Он забывал с ней все запреты. Все советы докторов. Он перестал чувствовать свое сердце – его биение прекратило граничить со страхом боли и мрака.
Вместо боли в груди поселилось небо. Много неба. Не ночного, черного: чистой синевы.
Фелисидад и Ром стали друг для друга праздником, и они не знали, как сделать так, чтобы праздник длился вечно. Они боялись, что праздник вот-вот умрет – завтра? или уже сегодня вечером? Ведь все всегда им говорили: любовь проходит, тает, как леденец во рту! – а праздник все не умирал, а любовь все длилась, все пышней расцветала, как магнолия, постепенно под солнцем разворачивая пахучие, белые плотные лепестки.

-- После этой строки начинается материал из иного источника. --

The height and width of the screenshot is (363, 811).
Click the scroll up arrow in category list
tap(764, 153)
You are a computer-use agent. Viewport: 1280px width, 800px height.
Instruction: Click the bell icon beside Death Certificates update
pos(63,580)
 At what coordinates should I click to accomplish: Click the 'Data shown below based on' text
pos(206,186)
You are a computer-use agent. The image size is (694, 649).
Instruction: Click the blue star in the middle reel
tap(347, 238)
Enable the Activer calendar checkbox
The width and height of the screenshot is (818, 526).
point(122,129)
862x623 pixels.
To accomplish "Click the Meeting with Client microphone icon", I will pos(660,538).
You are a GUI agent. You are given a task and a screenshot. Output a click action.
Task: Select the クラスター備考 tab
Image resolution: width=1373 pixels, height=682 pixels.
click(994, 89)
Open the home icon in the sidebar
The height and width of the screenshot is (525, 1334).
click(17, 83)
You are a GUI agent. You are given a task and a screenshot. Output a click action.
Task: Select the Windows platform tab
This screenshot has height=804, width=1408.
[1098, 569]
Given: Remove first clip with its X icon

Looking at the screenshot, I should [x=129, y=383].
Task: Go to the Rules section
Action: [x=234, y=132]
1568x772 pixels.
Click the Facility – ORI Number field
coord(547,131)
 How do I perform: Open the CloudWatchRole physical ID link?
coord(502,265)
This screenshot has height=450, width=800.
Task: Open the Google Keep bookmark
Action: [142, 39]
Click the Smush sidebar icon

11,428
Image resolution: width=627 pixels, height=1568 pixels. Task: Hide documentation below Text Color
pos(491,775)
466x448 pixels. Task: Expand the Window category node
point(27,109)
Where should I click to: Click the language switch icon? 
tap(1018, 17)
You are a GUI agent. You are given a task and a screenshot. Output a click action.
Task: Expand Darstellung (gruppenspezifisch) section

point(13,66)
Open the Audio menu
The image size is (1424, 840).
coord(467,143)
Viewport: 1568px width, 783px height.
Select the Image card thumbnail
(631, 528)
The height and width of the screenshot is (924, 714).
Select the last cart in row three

Фелисидад повезла Рома в Теночтитлан, и они взбирались сначала на пирамиду Солнца, потом на пирамиду Луны, и Ром задыхался, но лез и лез все выше и выше, а ступеньки были такие высокие, и он думал: «Великаны были эти древние майя или там ацтеки, что ли?» – а Фелисидад скакала по ступеням как коза, и сухой горячий ветер развевал черный пиратский флаг ее волос.
На вершине пирамиды Луны, оба мокрые как мыши, они уселись на горячий камень и спустили вниз ноги, и болтали ногами. Солнце пекло затылки. Ром снял кепку и полил себе на темя минеральной водой из бутылки. Отфыркивался.
Фелисидад хохотала.
– И мне тоже!
Он исполнил ее просьбу.
Он уже хорошо понимал по-испански, а говорил еще плохо.
Капли воды в черных косах звездами горели.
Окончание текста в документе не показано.